Basseterre, St. Kitts, June 16, 2022 (SKNIS): Dr. Moyia Rowtham, Vice-President of Academic Student Affairs at the Clarence Fitzroy Bryant College (CFBC), said that the institution prides itself on ensuring that citizens of St. Kitts and Nevis are given every opportunity to access higher education.
“At the Clarence Fitzroy Bryant College (CFBC), we see it very important for Kittitians and Nevisians to access higher education and it is one of the things that we really hold dear to our hearts because we want to see that persons within the Federation, that there is that dialogue as it relates to accessing higher education,” said Dr. Rowtham on the June 15 appearance on ‘Working for You.’ “We do not want to be left out of the loop and so we see that there is a need for children from a very young age to start to have that discussion, dialogue and conversation as it relates to college and university. We find that it is lacking and we are hoping that we can do some work to change that mindset,” Dr. Rowtham added.

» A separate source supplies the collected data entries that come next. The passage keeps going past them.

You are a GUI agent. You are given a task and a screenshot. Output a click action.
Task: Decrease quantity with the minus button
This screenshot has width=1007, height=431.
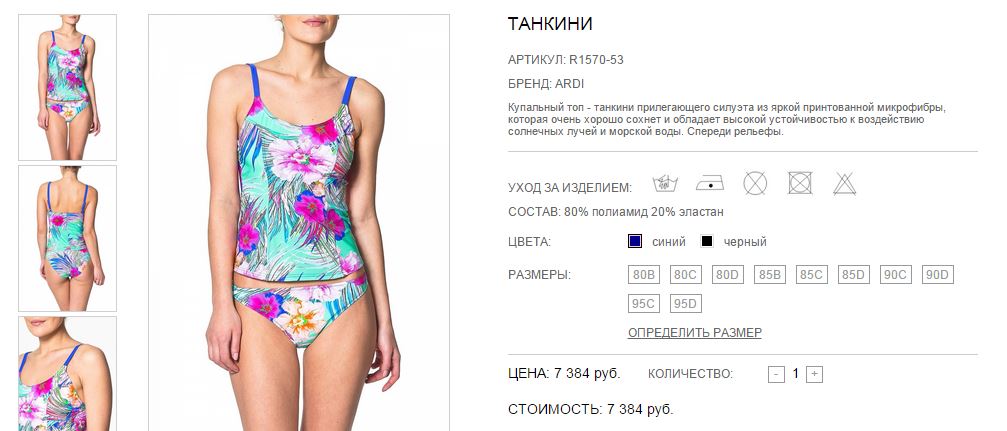776,374
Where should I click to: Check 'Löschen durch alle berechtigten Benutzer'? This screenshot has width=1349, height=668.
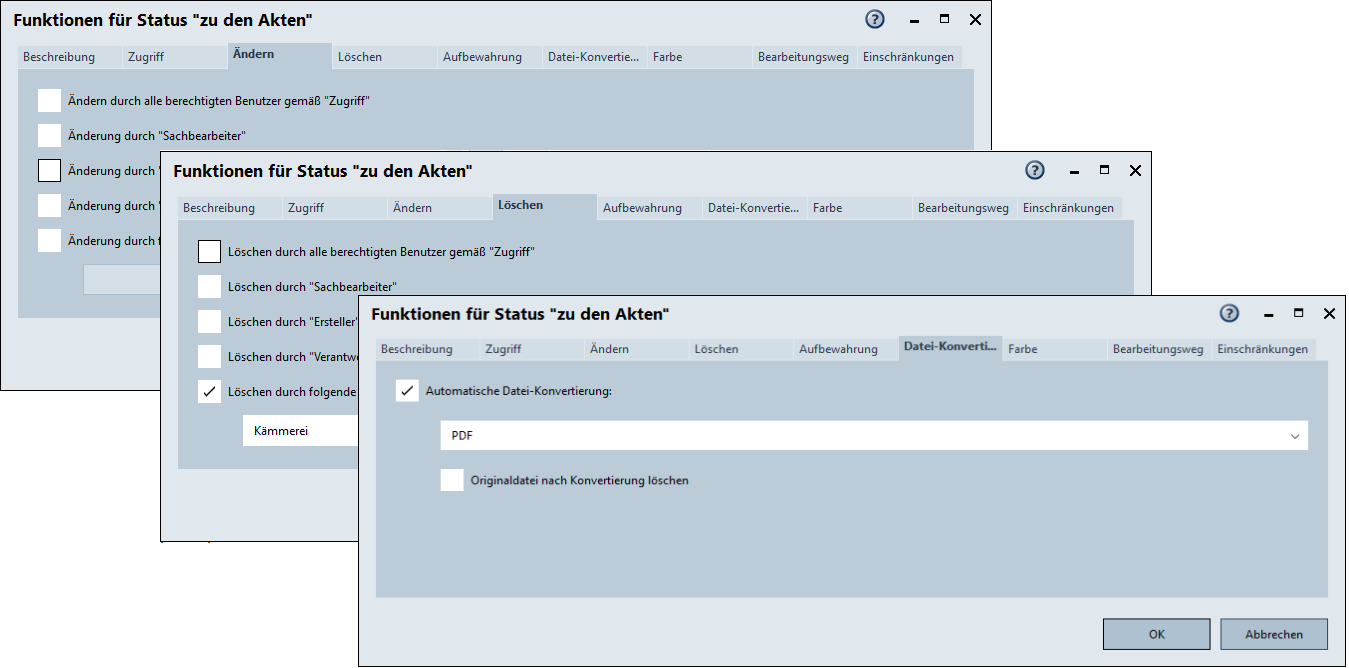[x=209, y=252]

She spoke to the Level One University of the West Indies (UWI) programme where courses are done in collaboration with the Faculty of Social Sciences.
“The Level One UWI Programme is done in collaboration with UWI St. Augustine Campus and it would have been born out of the need to offer the citizens of the Federation an opportunity to access higher education and so, persons can do their first year of study at the Clarence Fitzroy Bryant College and then they go to the St. Augustine Campus in Trinidad,” she said.
Equally important, Dr. Rowtham said that the UWI programme can be used as a practical alternative to access higher education globally.
“Even with the UWI Level One Programme it is not just even a matter of going to St. Augustine, we want persons to bear in mind that that is the goal but if while doing the programme individuals may want to use those credits to go to another UWI Campus… or to access education globally, that is also an alternative,” she said. “But we want to present this Level 1 UWI-St. Augustine collaboration as a viable alternative to accessing higher education.”